• Data for the task
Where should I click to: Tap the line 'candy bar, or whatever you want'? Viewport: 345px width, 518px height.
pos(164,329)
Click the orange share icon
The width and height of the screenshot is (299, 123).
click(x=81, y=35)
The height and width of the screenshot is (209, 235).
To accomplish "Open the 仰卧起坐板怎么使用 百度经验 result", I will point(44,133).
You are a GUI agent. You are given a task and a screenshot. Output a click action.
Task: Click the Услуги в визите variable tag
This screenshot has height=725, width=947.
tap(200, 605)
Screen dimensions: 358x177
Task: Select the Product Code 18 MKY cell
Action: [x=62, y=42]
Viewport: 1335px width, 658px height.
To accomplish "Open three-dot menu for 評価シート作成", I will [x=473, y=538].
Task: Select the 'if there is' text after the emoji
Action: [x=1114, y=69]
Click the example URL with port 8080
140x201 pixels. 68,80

==

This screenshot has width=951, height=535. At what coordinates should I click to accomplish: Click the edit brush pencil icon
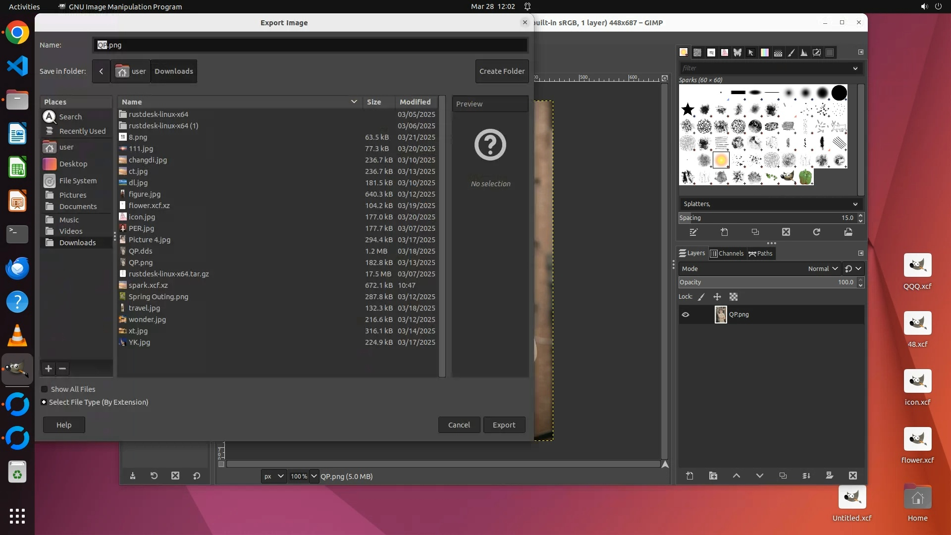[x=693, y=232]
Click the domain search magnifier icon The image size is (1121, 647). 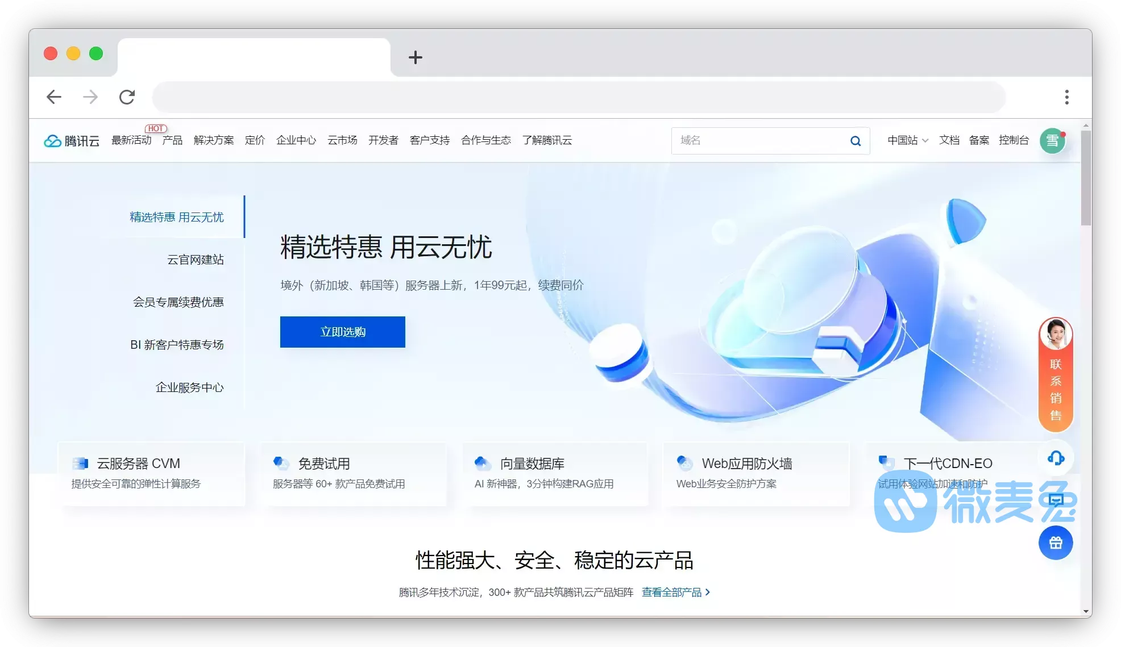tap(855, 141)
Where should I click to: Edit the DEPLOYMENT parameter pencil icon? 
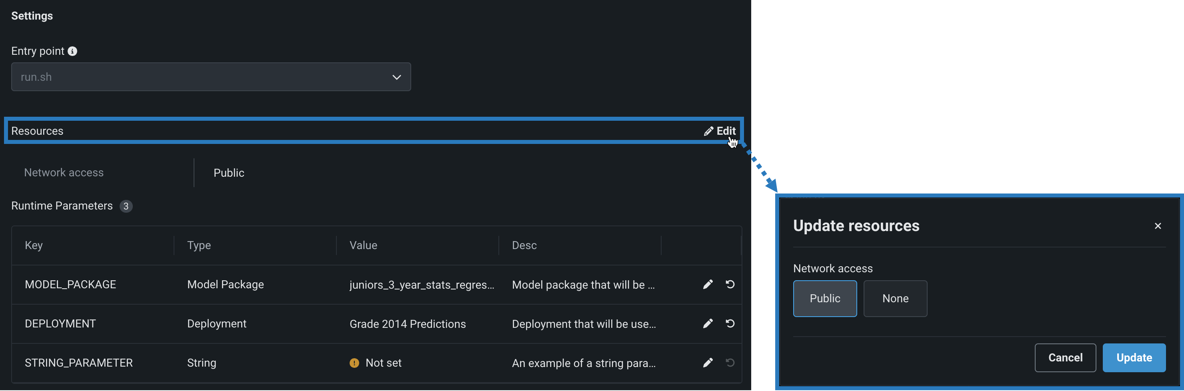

• Task objective
Please return the records exactly as they appear, everything from the line containing "Viewport: 1335px width, 658px height." down to the line containing "140x201 pixels. 68,80", both included.

• Output of the exercise
Viewport: 1335px width, 658px height.
To accomplish "Open three-dot menu for 評価シート作成", I will [x=473, y=538].
Task: Select the 'if there is' text after the emoji
Action: [x=1114, y=69]
Click the example URL with port 8080
140x201 pixels. 68,80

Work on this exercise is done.